[Click-target data]
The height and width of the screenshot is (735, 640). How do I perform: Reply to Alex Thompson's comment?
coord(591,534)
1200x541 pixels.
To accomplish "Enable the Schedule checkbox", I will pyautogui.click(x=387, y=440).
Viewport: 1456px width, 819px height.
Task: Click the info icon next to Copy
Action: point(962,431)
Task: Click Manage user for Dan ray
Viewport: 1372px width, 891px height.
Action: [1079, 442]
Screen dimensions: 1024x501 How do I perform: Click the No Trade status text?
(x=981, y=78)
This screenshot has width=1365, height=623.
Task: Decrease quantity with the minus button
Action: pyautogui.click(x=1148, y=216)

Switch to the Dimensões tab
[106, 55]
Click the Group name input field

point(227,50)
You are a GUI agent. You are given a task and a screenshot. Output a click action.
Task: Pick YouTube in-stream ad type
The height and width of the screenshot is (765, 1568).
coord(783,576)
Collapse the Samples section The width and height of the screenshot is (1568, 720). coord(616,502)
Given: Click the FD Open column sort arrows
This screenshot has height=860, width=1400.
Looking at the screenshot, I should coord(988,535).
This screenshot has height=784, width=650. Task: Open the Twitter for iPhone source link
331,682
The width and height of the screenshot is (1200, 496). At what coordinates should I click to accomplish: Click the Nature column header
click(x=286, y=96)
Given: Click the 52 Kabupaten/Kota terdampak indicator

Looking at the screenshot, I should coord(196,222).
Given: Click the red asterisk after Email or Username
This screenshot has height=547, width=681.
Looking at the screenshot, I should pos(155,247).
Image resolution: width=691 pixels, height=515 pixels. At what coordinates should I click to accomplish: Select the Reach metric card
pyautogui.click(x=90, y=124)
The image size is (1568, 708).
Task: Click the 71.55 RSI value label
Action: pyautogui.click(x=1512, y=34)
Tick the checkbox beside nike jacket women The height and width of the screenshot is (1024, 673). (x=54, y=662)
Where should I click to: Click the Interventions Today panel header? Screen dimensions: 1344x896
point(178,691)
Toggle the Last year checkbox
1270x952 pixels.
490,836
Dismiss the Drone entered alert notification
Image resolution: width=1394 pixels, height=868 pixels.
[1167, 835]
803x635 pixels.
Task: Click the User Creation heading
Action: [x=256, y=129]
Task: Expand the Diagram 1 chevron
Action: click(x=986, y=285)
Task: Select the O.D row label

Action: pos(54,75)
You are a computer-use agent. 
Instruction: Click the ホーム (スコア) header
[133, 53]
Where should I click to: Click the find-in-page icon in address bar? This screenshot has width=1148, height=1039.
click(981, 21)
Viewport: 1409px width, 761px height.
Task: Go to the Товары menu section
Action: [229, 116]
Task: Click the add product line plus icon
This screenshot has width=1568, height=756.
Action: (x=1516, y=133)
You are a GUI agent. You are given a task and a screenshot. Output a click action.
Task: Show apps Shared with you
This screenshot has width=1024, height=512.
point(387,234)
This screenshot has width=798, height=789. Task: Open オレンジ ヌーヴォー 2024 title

**Stated goal**
Copy all the items above word for word.

**Task output**
The height and width of the screenshot is (735, 640). How do I perform: Reply to Alex Thompson's comment?
coord(591,534)
1200x541 pixels.
To accomplish "Enable the Schedule checkbox", I will pyautogui.click(x=387, y=440).
Viewport: 1456px width, 819px height.
Task: Click the info icon next to Copy
Action: point(962,431)
Task: Click Manage user for Dan ray
Viewport: 1372px width, 891px height.
Action: [1079, 442]
Screen dimensions: 1024x501 How do I perform: Click the No Trade status text?
(x=981, y=78)
This screenshot has width=1365, height=623.
Task: Decrease quantity with the minus button
Action: pyautogui.click(x=1148, y=216)

Switch to the Dimensões tab
[106, 55]
Click the Group name input field

point(227,50)
You are a GUI agent. You are given a task and a screenshot. Output a click action.
Task: Pick YouTube in-stream ad type
The height and width of the screenshot is (765, 1568).
coord(783,576)
Collapse the Samples section The width and height of the screenshot is (1568, 720). coord(616,502)
Given: Click the FD Open column sort arrows
This screenshot has height=860, width=1400.
Looking at the screenshot, I should coord(988,535).
This screenshot has height=784, width=650. Task: Open the Twitter for iPhone source link
331,682
The width and height of the screenshot is (1200, 496). At what coordinates should I click to accomplish: Click the Nature column header
click(x=286, y=96)
Given: Click the 52 Kabupaten/Kota terdampak indicator

Looking at the screenshot, I should coord(196,222).
Given: Click the red asterisk after Email or Username
This screenshot has height=547, width=681.
Looking at the screenshot, I should pos(155,247).
Image resolution: width=691 pixels, height=515 pixels. At what coordinates should I click to accomplish: Select the Reach metric card
pyautogui.click(x=90, y=124)
The image size is (1568, 708).
Task: Click the 71.55 RSI value label
Action: pyautogui.click(x=1512, y=34)
Tick the checkbox beside nike jacket women The height and width of the screenshot is (1024, 673). (x=54, y=662)
Where should I click to: Click the Interventions Today panel header? Screen dimensions: 1344x896
point(178,691)
Toggle the Last year checkbox
1270x952 pixels.
490,836
Dismiss the Drone entered alert notification
Image resolution: width=1394 pixels, height=868 pixels.
[1167, 835]
803x635 pixels.
Task: Click the User Creation heading
Action: [x=256, y=129]
Task: Expand the Diagram 1 chevron
Action: click(x=986, y=285)
Task: Select the O.D row label

Action: pos(54,75)
You are a computer-use agent. 
Instruction: Click the ホーム (スコア) header
[133, 53]
Where should I click to: Click the find-in-page icon in address bar? This screenshot has width=1148, height=1039.
click(981, 21)
Viewport: 1409px width, 761px height.
Task: Go to the Товары menu section
Action: [229, 116]
Task: Click the add product line plus icon
This screenshot has width=1568, height=756.
Action: (x=1516, y=133)
You are a GUI agent. You are given a task and a screenshot. Output a click action.
Task: Show apps Shared with you
This screenshot has width=1024, height=512.
point(387,234)
This screenshot has width=798, height=789. Task: Open オレンジ ヌーヴォー 2024 title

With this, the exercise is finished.